India’s state-run operator, the Nuclear Power Corporation of India Ltd (NPCIL), has a new Chairman-cum-Managing Director in Bhuwan Chandra Pathak, who has succeeded the previous incumbent S.K. Sharma on the latter’s retirement from service. Before taking over as the NPCIL Chairman, Pathak, who is a scientist by profession, was Director of Projects in the organisation.
Meanwhile, the Indian government has recently announced that the country will have nine new nuclear reactors by 2024, while the first reactor in northern India will come up at Gorakhpur in Haryana state, which is 150 km away from the national capital New Delhi.
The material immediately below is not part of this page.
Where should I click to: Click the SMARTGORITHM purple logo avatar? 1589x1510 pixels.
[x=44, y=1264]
Replying to a question in the Upper House of the Indian Parliament during its latest winter session, the Atomic Energy Minister Jitendra Singh said that there are nine nuclear power reactors at various stages of construction which are targeted for completion by 2024. In addition, 12 more nuclear reactors have been accorded administrative approval and financial sanction by the government.
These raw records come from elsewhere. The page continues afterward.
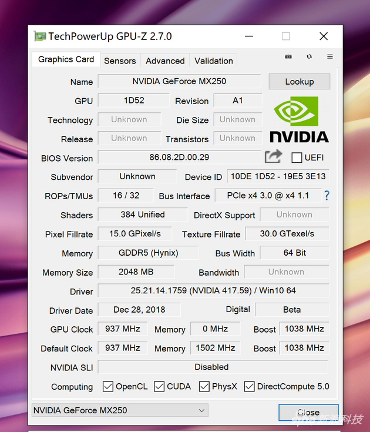Click the NVIDIA logo image
370x432 pixels.
300,119
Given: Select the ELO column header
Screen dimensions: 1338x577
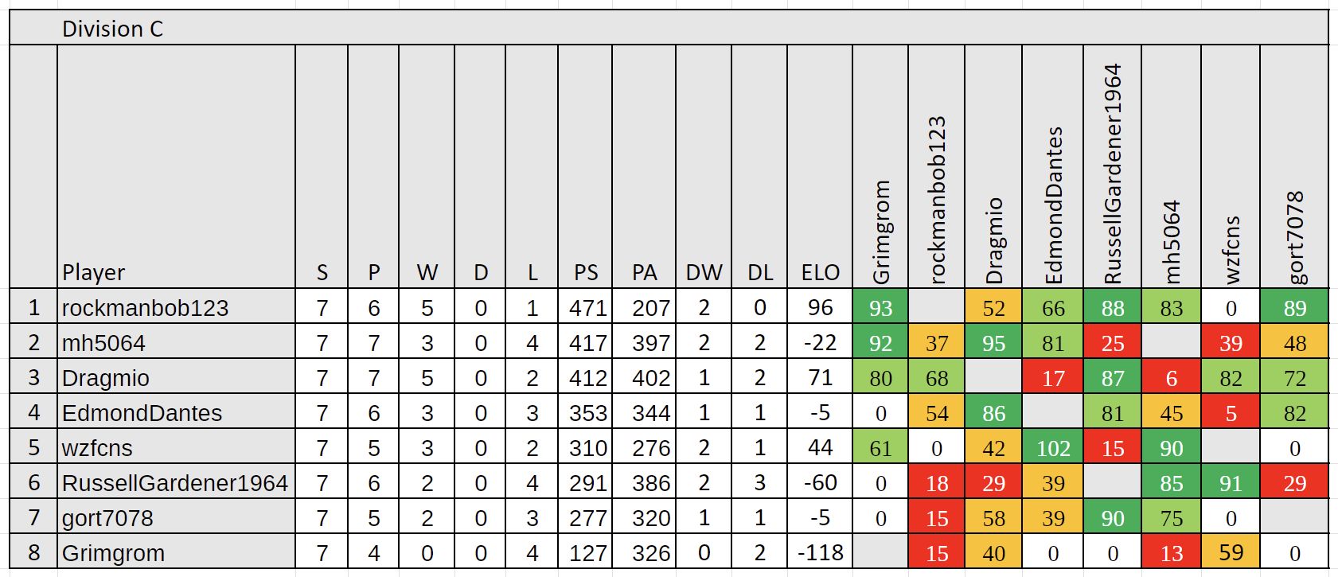Looking at the screenshot, I should (x=820, y=272).
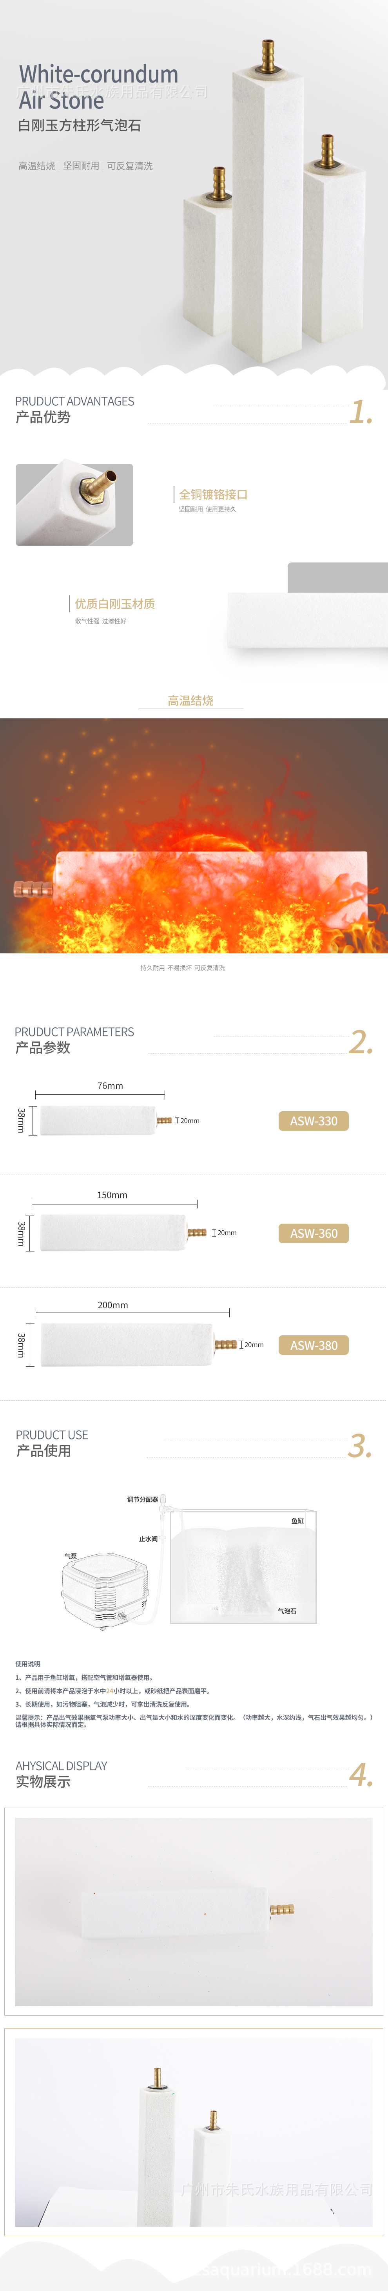Click the gold section number 2
The height and width of the screenshot is (2291, 388).
tap(360, 1041)
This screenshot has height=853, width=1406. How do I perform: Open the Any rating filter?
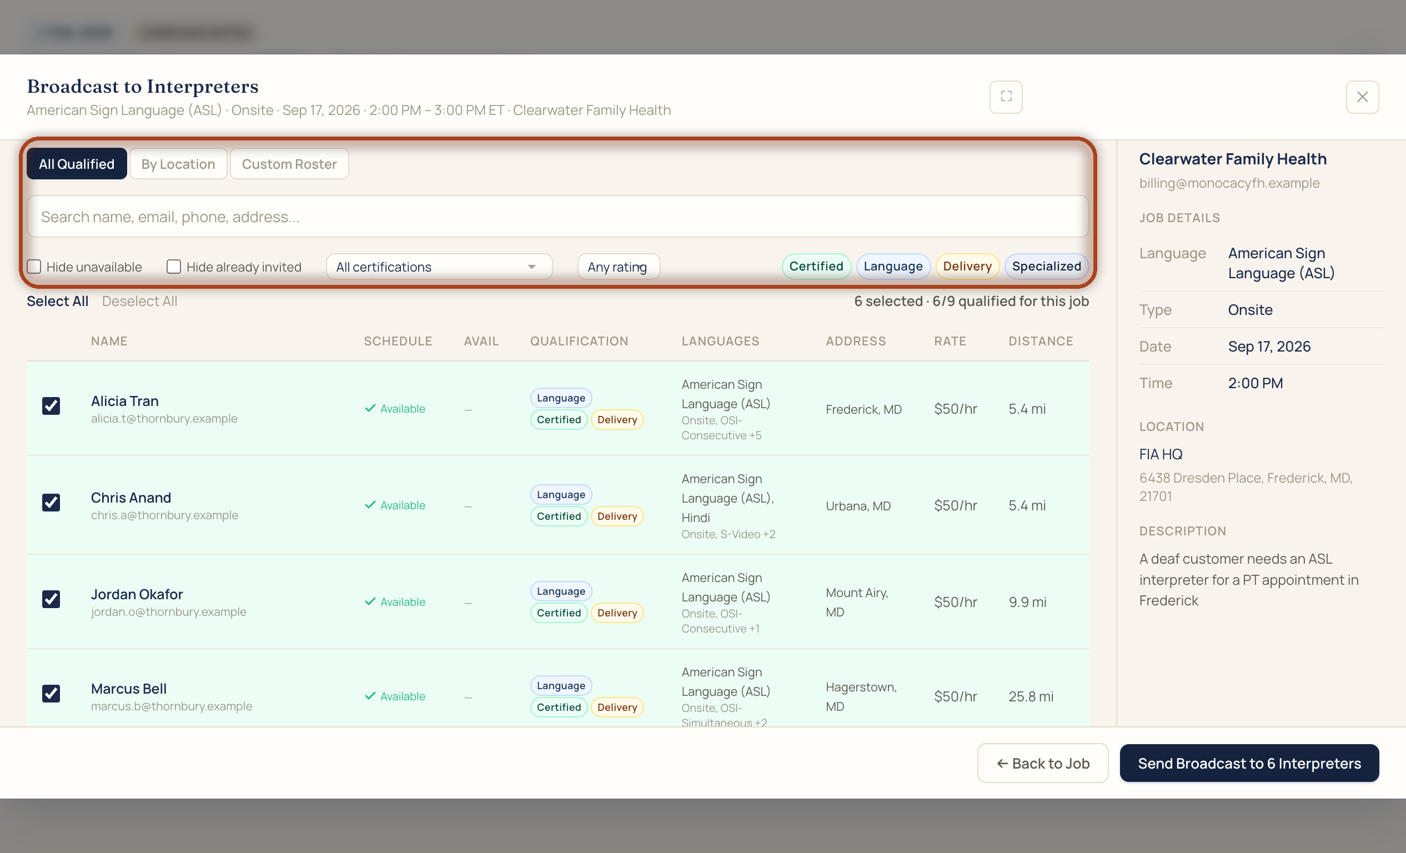(x=619, y=266)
“By 2024 you will have nine nuclear reactors. We are going to have a nuclear project, the first of its kind, in north India just about 150 km from Delhi in a small township called Gorakhpur in Haryana”, Singh said.
The nuclear reactors under construction include units 3 and 4 of the Kakrapar Atomic Power Project (KAPP), of 700 MW capacity each, located in Gujarat state. The KAPP unit 3, which became the country’s first indigenously built 700 MW reactor, was synchronised with the grid in January 2021.
The other units under construction are units 7 and 8 with 700 MW capacity each of the Rajasthan Atomic Power Project (RAPP) at Rawatbhata in Rajasthan state, two units of 700 MW each at Gorakhpur in Haryana, and units 3 and 4 of 1,000 MW capacity each of the Kudankulam Nuclear Power Project (KNPP) in the southern state of Tamil Nadu being built by NPCIL with the assistance of the Russian state atomic energy corporation Rosatom.
The KNPP units 1 and 2, of 1,000 MW capacity each, are already commercially connected to the grid, while work has also started on construction of units 5 and 6 at Kudankulam.
The reactors currently under construction in the country will yield a combined capacity of 6,200 MW. On completion of these under construction, NPCIL’s capacity will reach 12,980 MW by 2025. India’s existing nuclear power capacity of 6,780 MW from 22 operating reactors is expected to increase to 22,480 MW by 2031.
The Minister also informed the Parliament that nuclear energy will soon emerge as one of the most important sources of alternative or clean energy to meet the increasing power demand in the country.